Apparently the buses shown are from routes 623 and 627.
Tags (All lower case. Use " " for multiple word tags): manor house, manor house tavern, trolley buses
Albums: Historical Images of Manor House / Woodberry Down
Electric buses? My how we've progressed!
Great photo by the way.
Just look at all the car traffic too!
Could well be my Grandfather in the driving seat of one of those, although I think he tended to go up and down the Holloway Road. I wonder if my mum knows which routes he drove...
A plug: Trolleybuses in Harringay.. http://www.isarsteve.de/?p=845
and an enlarged 'electric transport only (Trams & Trolleybuses) ' map of the area (1950).
http://www.isarsteve.de/wp-content/uploads/isarsteve6129914524_a.jpg
Thanks Steve, the map of the area is particularly interesting. I think my Grandfather must have driven a 609!
If he was based at Highgate (HT) trolleybus & tram depot (now Holloway Bus Garage) then he would have done.
Along with routes 611, 513/613, 615, 627, 639 & 653 (and trams 33 & 35 until 1952).
Manor House junction, with nine trolleybus routes and one remaining tram route (1938-1952) had the second highest concentration of electric public transport in the country, with 270 trolleybus movements PER HOUR on Saturday mornings. The Nag's Head Junction at Holloway had the highest.

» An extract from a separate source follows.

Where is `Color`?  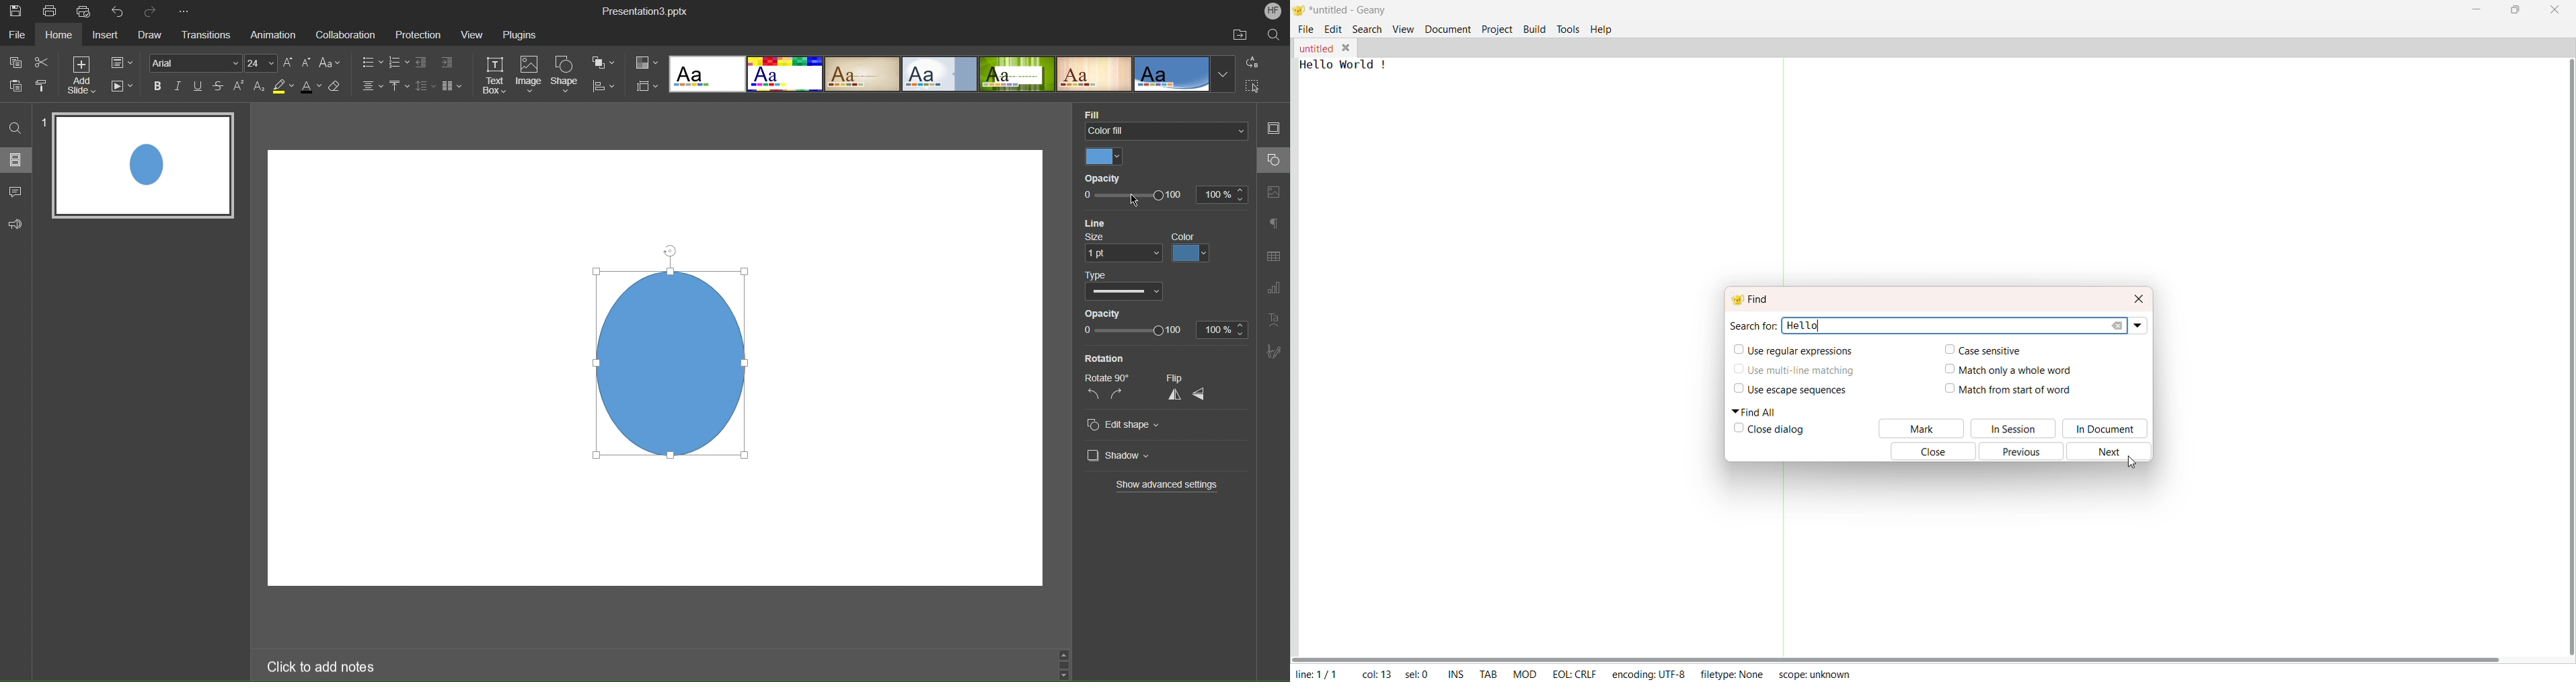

Until 1971, there was also a bus garage on Holloway Road, called Holloway with the code (J) whichwas responsible for running the 4, 19 & 27. When it was merged with the former Highgate Depot it took it's name with it making it t the time London's largest operating bus garage.
does anyone know anything about the history of the building the 2 buses in the foreground, are parked outside?
Yes, I think StephenBln will be able to give you chapter and verse. So, I will leave it to him.
As Grant mentioned,how we have progressed,gone full circle. It makes you wonder how the big article and Cranes never ripped those electrified cables down.
I remember the big trucks transporting the massive concrete pillars along Seven Sisters Rd towards Manor House when they were building the Chiswick Flyover,I'm sure it was sometime in the late 1950's so the cables would of been in position at that particular time.
No traffic at all in this photo,one must assume it's a Sunday perhaps. How time have changed and I'm not sure it's for the good.
The building in the picture was the headquarters of Metropolitan Electric Tramways which, jointly with the LCC, ran the tram routes up to 1933 before the trolleybuses replaced them.